What if you have global parameters or classes to add? No problem.
You can also add more classes by editing the following fields in
# cobbler has a feature that allows for integration with config management # systems such as Puppet. The following parameters work in conjunction with # --mgmt-classes and are described in furhter detail at: # https://fedorahosted.org/cobbler/wiki/UsingCobblerWithConfigManagementSystem mgmt_classes:  mgmt_parameters: from_cobbler: 1
Attached at puppet_node.py is an alternate external node script
that fills in the nodes with items from a manifests repository (at
/etc/puppet/manifests/) and networking information from cobbler. It
is configured like the above from the puppet side, and then looks
/etc/puppet/external_node.yaml for cobbler side configuration.

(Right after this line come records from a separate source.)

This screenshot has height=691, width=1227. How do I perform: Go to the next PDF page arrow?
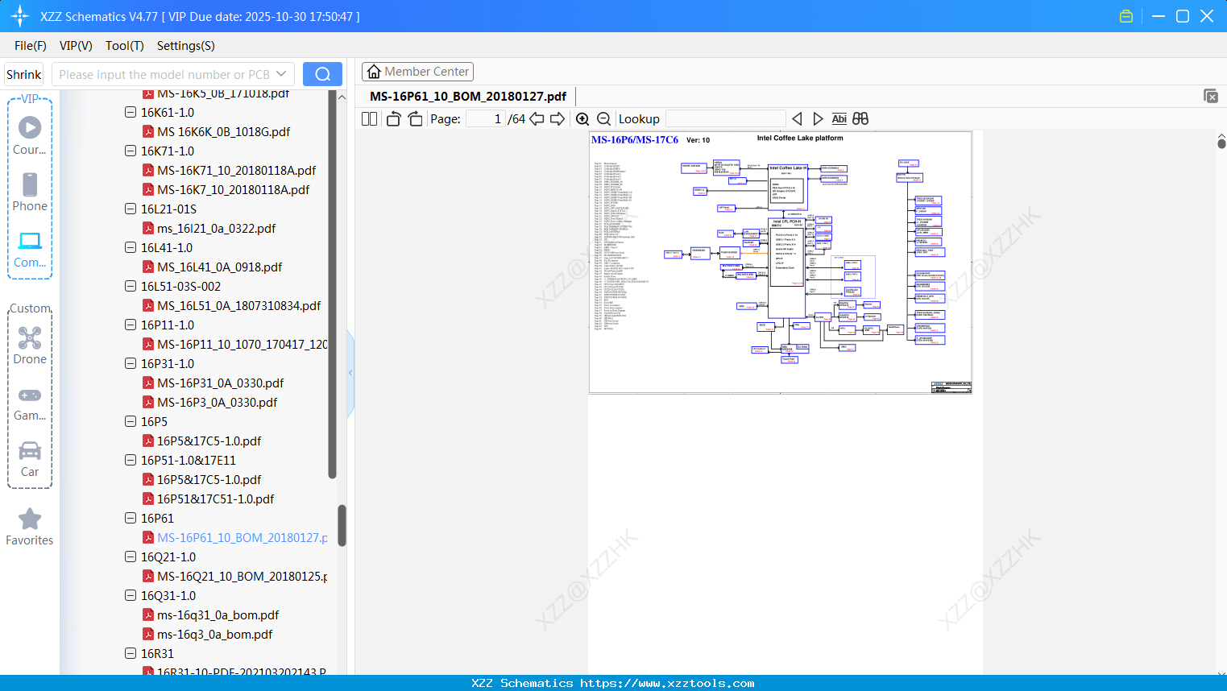click(558, 119)
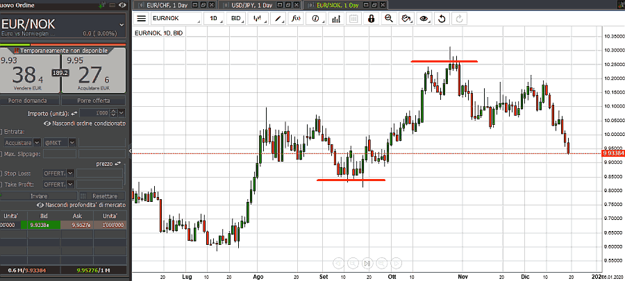Click the magnifier zoom icon in toolbar
625x281 pixels.
[x=389, y=19]
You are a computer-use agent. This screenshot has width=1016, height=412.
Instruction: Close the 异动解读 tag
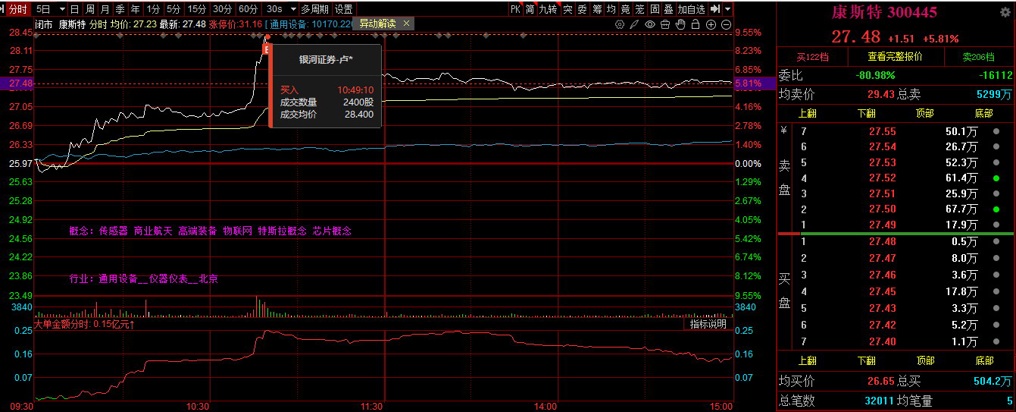406,24
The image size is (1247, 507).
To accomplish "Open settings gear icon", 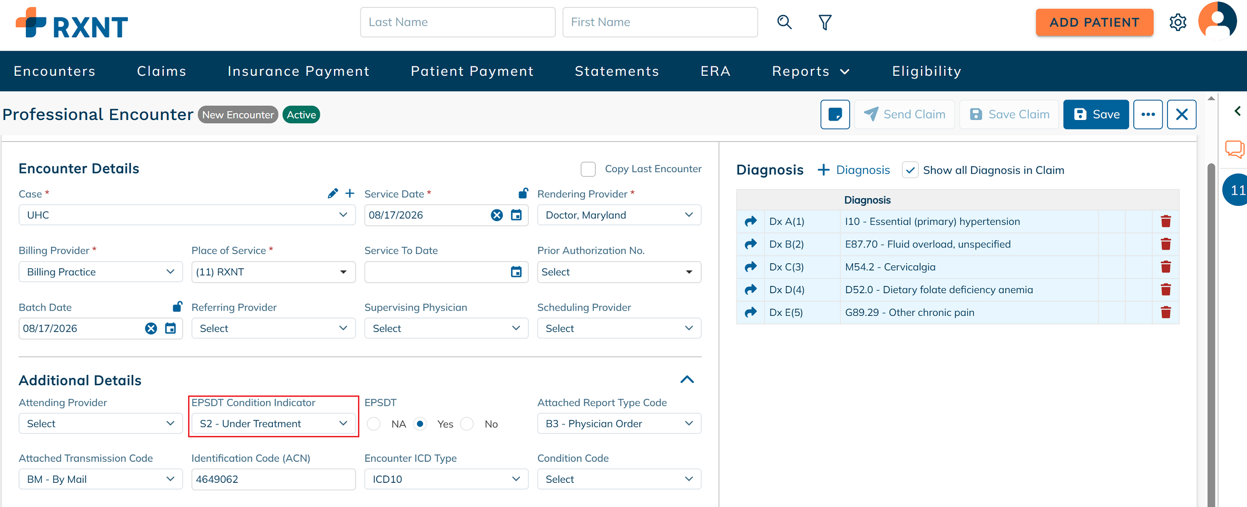I will [1177, 22].
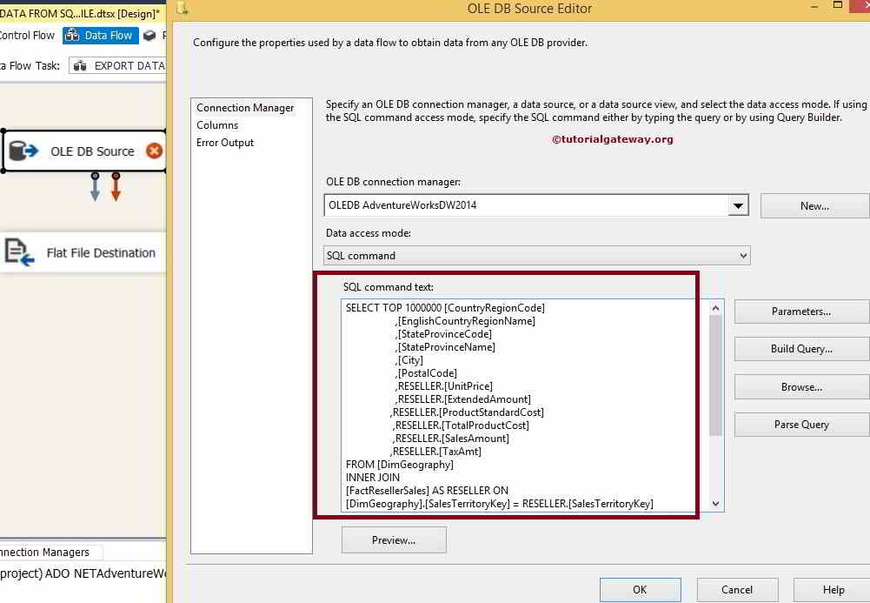Screen dimensions: 870x603
Task: Open the Data access mode dropdown
Action: (743, 255)
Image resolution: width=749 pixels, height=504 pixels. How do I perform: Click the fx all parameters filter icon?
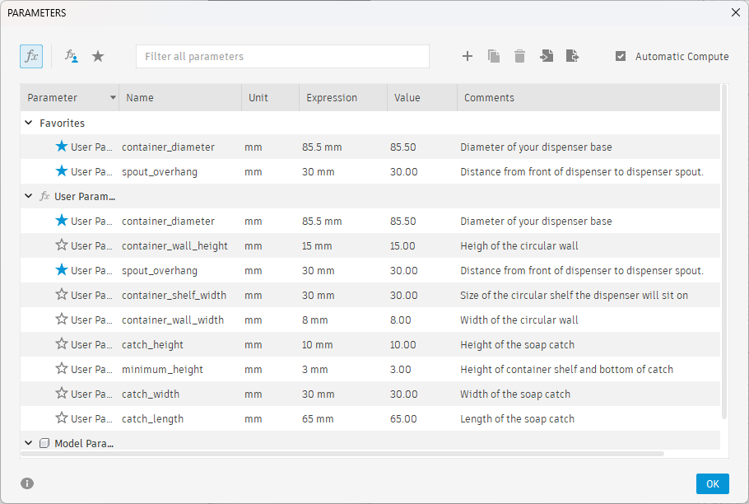click(31, 56)
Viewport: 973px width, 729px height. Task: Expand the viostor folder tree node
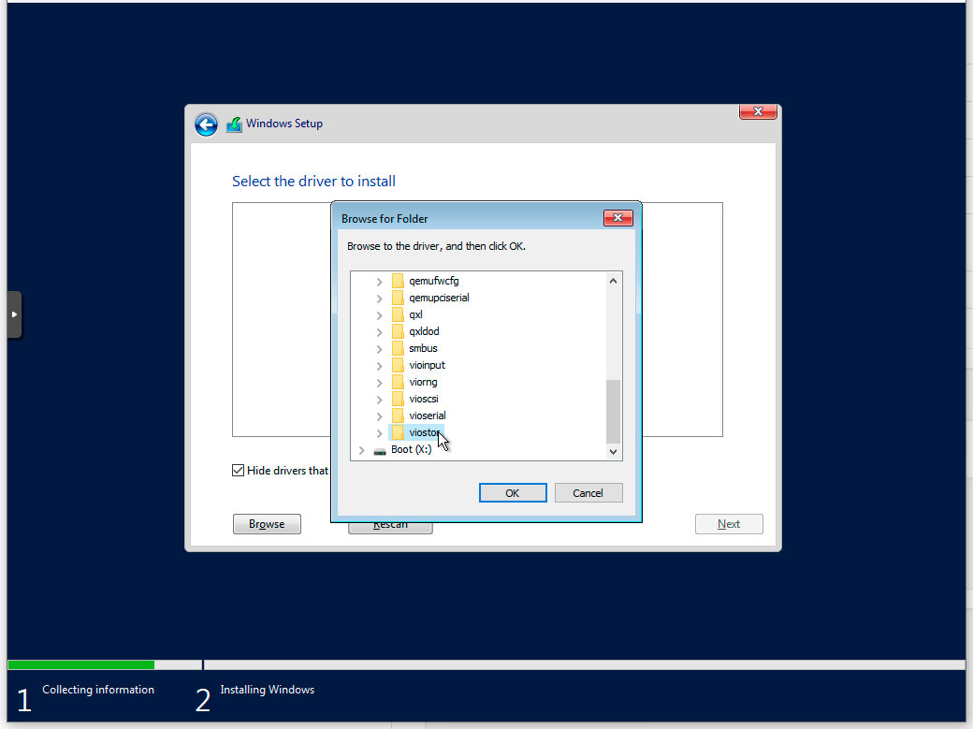378,431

The configuration is as follows.
base: /etc/puppet/manifests/nodes cobbler: <%= cobbler_host %> no_yaml: puppet::noyaml no_cobbler: network::nocobbler bad_yaml: puppet::badyaml unmanaged: network::unmanaged
The output for network information will be in the form of a pseudo data structure that allows puppet to split it apart and create the network interfaces on the node being managed.
Documentation to be added
Documentation to be added
Documentation to be added
Hopefully this should get you started in linking up your provisioning configuration with your CMS implementation. The examples provided are for Puppet, but we can (in the future) presumably extend --mgmt-classes to work with other tools ... just let us know what you are interested in, or perhaps take a shot at creating a patch for it.